Regarding marine sediment, E. faecalis is reported to be 1 order of magnitude higher in S3 than in the inner sampling sites (S2) during the winter (Table 5). Moreover, the contribution of E. faecalis to the enterococci group is non-relevant in marine sediment as it ranges from 2.0 to 4.2% of the total gene copy number for the S1 and S2 sampling sites during spring.

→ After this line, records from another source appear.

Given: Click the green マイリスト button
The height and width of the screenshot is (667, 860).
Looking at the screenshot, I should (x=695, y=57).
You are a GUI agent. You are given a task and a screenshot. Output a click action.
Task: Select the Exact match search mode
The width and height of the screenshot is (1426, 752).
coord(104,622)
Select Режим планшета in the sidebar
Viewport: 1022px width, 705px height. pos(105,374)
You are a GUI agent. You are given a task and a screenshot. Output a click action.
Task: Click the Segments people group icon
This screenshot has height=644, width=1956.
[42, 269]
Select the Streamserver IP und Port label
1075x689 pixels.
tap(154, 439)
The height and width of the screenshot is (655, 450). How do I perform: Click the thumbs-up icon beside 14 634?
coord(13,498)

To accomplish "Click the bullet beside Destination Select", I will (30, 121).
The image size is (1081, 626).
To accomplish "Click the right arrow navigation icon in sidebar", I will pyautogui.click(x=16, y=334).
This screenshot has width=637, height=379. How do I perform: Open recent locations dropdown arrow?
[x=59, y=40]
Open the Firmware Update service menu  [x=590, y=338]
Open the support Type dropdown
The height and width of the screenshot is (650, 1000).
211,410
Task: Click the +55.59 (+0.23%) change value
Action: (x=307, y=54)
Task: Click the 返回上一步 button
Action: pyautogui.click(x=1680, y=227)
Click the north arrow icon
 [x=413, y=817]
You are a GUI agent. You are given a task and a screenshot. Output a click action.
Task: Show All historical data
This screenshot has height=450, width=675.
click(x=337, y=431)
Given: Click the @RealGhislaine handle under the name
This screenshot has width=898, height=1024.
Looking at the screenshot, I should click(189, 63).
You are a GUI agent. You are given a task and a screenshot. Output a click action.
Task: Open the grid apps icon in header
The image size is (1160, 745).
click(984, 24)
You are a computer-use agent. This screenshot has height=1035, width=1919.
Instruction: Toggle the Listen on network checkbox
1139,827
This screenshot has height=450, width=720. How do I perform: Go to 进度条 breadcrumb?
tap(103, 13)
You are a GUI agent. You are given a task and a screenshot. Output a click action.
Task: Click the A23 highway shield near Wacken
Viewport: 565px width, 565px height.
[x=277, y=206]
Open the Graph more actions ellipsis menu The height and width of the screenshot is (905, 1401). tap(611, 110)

In contrast, the contribution reaches 79.80% and 65.38% at S3 during winter and spring, respectively.
The detection of E. faecium, through gene copy numbers, ranges from 0 copies to 1 or 3 orders of magnitude lower than E. faecalis depending on the season and whether seawater and marine sediment were analysed (Table 5).

4. Discussion

4.1. In Silico Validation for Group- and Species-Specific Data

This study provides insights into the molecular characterisation of the faecal indicator bacteria Escherichia coli and intestinal enterococci, which are microbiological reference parameters in the European Bathing Water Quality Assessment Regulation [15]. A molecular approach allows for the specific quantification of strains and a determination at low concentrations as it is highly sensitive and produces rapid diagnoses as processing times are reduced [16,17,18].
The first benchmark was to molecularly identify group- and species-specific Escherichia coli via the 16S rRNA gene, which represents the standard molecular marker of prokaryotes [23,26]. While E. coli has been determined through culture-dependent procedures, the identification via 16S rRNA reveals that E. coli encompassed the identification of the Escherichia and Shigella genera. A high specificity of the primers and probe (Table 1) was obtained for Escherichia and Shigella sequences through in silico amplification as 76% of the sequences matched with the taxon sequences deposited in the SILVA database [44] with respect to Escherichia/Shigella (Table 3). It is known that Escherichia and Shigella share a high number of genome sequences: i.e., 98.4% sequences of both bacteria have a close similarity [56,57,58]. Moreover, evidence shows that the taxonomic boundaries between genera Escherichia and Shigella are scattered [25,57,58,59]. It is worth mentioning that the 16S rRNA gene sequence has a similarity of > 99% when E. coli and Shigella spp. are compared [60].
Different complete and partial gene sequences have been proposed for the molecular identification of this species [20,61]. Among them, the ybbW gene encoding a putative allantoin permease revealed high specificity with respect to E. coli (100%) and distinguished the other species of the genus Escherichia from Shigella spp. [28,29,30,31,62]. Additionally, the in silico PCR Amplification database and UGENE software showed that the ybbW gene amplified 95% of E. coli sequences deposited in databases, but no amplification was reported for other species of the Escherichia or Shigella genera (Table S6).
Concerning Enterococcus, the 16S rRNA results showed reliable information at the group level. In total, 61.1% of the sequences matched with the target taxon sequences (Enterococcus) were deposited in the SILVA database (Table 2). Meanwhile, 93.9% of the species of Enterococcus were annotated and recognised to be of faecal origin and had a clinical interest (Figure 2). The difference between coverage percentages was interpreted as some Enterococcus spp. having an undetermined faecal origin and clinical interest (Figure 2; Table S5). Moreover, several issues are reported for the molecular identification of intestinal enterococci due to the FIB reference in the BWD [15] through the Enterococcus genus [63,64,65,66]. The term intestinal enterococci has largely been interchangeable with enterococci, thus addressing the non-accurate identification of FIB references [67]. Furthermore, intestinal enterococci species such as Enterococcus faecium and Enterococcus faecalis have been reported as predominant in the human gastrointestinal tract [32,33,35], and they are responsible for most enterococcal infections in humans [36,37]. In this sense, this work reports species-specific assays for E. faecium and E. faecalis with 100% specificity (Table 2 and Table S5).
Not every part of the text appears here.